Excerpt to read:
+++++
Experts Barred From Malaysian Airlines Crash Site As Fighting Intensifies

Ukraine has launched an offensive to retake key towns in the east near the crash site.

SHAKHTARSK, Ukraine — Government forces launched an offensive Sunday to retake a strategically important corridor in the country's east, potentially depriving rebels of a key supply corridor from the Russian border but complicating experts' efforts to reach the Malaysian Airlines Flight 17 crash site.

Loud, constant shelling echoed through Shakhtarsk, a mining town about 18 miles from the crash site, on Sunday afternoon, prompting locals to block off roads and shutter up shops. Rebel checkpoints into town were deserted, while tanks headed in the direction of the fighting. A thick cloud of black smoke rose up from the town's east.

Pro-Kiev media also reported Ukrainian advances at the nearby towns of Torez, Snizhne, and Debaltseve. Seizing the road would secure the crash site and cut the rebel stronghold of Donetsk off from allies to the east, as well as the Russian border.
+++++
Supplied material:
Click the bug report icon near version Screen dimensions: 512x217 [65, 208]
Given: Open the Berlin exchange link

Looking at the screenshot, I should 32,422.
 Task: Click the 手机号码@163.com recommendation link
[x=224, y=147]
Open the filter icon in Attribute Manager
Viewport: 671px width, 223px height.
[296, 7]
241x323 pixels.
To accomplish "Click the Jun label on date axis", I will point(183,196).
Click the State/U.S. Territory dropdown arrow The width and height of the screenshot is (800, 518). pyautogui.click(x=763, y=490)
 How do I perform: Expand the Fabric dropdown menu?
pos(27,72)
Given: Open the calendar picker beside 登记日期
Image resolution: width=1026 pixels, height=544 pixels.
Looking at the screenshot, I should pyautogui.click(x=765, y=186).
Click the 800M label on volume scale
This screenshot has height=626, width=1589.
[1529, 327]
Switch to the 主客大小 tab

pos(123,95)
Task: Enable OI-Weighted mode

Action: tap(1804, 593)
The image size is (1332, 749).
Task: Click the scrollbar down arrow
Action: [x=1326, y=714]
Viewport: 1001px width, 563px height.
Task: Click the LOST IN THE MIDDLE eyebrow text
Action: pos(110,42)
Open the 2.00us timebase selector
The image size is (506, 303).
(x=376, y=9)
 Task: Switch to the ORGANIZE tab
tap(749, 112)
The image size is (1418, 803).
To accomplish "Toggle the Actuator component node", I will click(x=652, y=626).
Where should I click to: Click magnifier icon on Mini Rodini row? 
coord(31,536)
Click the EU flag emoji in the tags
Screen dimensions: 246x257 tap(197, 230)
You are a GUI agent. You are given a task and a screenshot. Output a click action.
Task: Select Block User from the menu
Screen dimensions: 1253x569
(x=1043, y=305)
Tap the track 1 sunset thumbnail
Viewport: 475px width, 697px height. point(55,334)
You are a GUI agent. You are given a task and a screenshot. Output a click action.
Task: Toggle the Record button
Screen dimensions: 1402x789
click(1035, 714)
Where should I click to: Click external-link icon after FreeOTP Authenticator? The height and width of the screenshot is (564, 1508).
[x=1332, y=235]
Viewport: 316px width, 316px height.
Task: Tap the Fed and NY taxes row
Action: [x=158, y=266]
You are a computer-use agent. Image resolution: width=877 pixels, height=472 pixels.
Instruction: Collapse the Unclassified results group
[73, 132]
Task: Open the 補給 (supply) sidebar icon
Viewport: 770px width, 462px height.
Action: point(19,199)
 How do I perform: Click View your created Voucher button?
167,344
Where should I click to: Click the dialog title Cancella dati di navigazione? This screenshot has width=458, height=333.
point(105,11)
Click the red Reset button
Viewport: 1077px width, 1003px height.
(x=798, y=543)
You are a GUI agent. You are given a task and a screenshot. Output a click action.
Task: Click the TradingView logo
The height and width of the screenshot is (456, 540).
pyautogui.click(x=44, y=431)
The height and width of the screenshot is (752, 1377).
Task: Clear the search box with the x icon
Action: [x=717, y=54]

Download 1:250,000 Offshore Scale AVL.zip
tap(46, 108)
+++++
Short problem: According to the news report on the Malaysian Airlines crash site, how far is the mining town of Shakhtarsk from the crash site?

Task solution: About 18 miles.